We hate to admit it, but oftentimes, external factors do matter. They have an impact on how we feel, even if it’s just a subconscious one.
Sit and stand straight.
Create a wardrobe full of clothes that make you feel good — keep in mind you don’t need more clothes, just the right ones. A capsule wardrobe might be the right choice.
Practice power posing when you feel weak and unmotivated. Take a few minutes to stretch or even do basic exercises like squats or pushups to get your blood flowing and your heart pumping.
Take pride in your office space. Decorate it with pictures, plants, and other items that bring you joy.
Do the same for your home by making sure you mostly own items you use and like.
Surround yourself with people who make you feel good.
Use milestones to your advantage
”To maintain success, stamina is more important than talent. You have to learn to be a marathon runner.”
— Joan Rivers
Fall in love with the idea of running marathons, even if you’ll never run a real one.
People respect marathon runners because they’re a huge challenge. You don’t get rewarded for completing parts of it.
It’s one big stretch.
When my fiancé completed his first official race in 2021, I was proud as hell because I experienced firsthand how much preparation and willpower it took:
Image by Author — My partner and I right after he crossed the finish line on his first marathon.
Even though your marathon training consists of different activities and milestones, race day is all about your big goal of making it to the finish line.
Luckily, that’s not true for most goals you’ll set in your life.
Instead, you have sub-goals, milestones, and different steps that take you to the final destination.
This means you can use those milestones to your advantage.
Instead of feeling overwhelmed by big chunks of work, you can focus on the next tiny action step you need to take.

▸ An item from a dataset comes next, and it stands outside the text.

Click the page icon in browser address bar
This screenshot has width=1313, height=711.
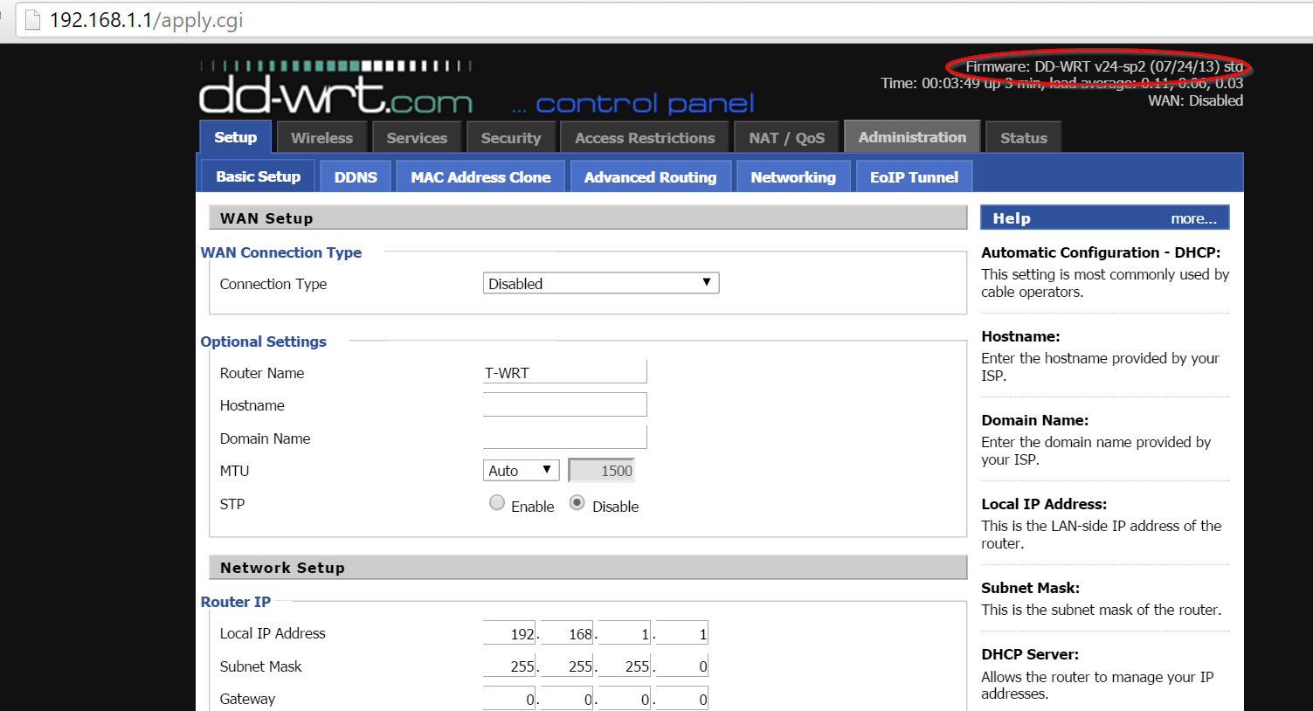click(x=33, y=19)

You can focus on one task at a time.
And that’s what you should do.
Your goals might be huge, but if you want to make it to the finish line, you need to take it one step at a time.
I love the concept of the 12-Week Year, which encourages you to plan your year in 12-week cycles instead of doing the typical annual planning:
“They set annual goals, created annual plans, and in many cases broke the goals down into quarterly, monthly, and sometimes even weekly plans. But in the end, they evaluated their success annually. The trap is what we call annualized thinking. […]
At the heart of annualized thinking is an unspoken belief that there is plenty of time in the year to make things happen.”
— Brian Moran
Instead of treating your big goals as huge projects, break them down into tangible and achievable milestones.
And celebrate your successes along the way.
Big goals like building your own business, finishing your studies, losing weight, or becoming slimmer/stronger require lots of time and persistence. Even though hitting your goals will take discipline, you deserve to enjoy the journey.
If you ever felt frustrated because you gave up on one of your goals once again, try to go easy on yourself and establish your discipline in a more subtle way.
Fall in love with the idea that you’re moving “from setback to setback.” You don’t have to be perfect, just be consistent and get used to quickly recovering from losses.
Instead of spending more time reading about productivity strategies, spend some time reflecting on how you feel in your skin. Make adjustments that’ll help you feel more confident, so you can show up as your best version.
Use milestones to your advantage and celebrate hitting your sub-goals. Achieving your big goals might take time, but you’re allowed to enjoy the journey and progress.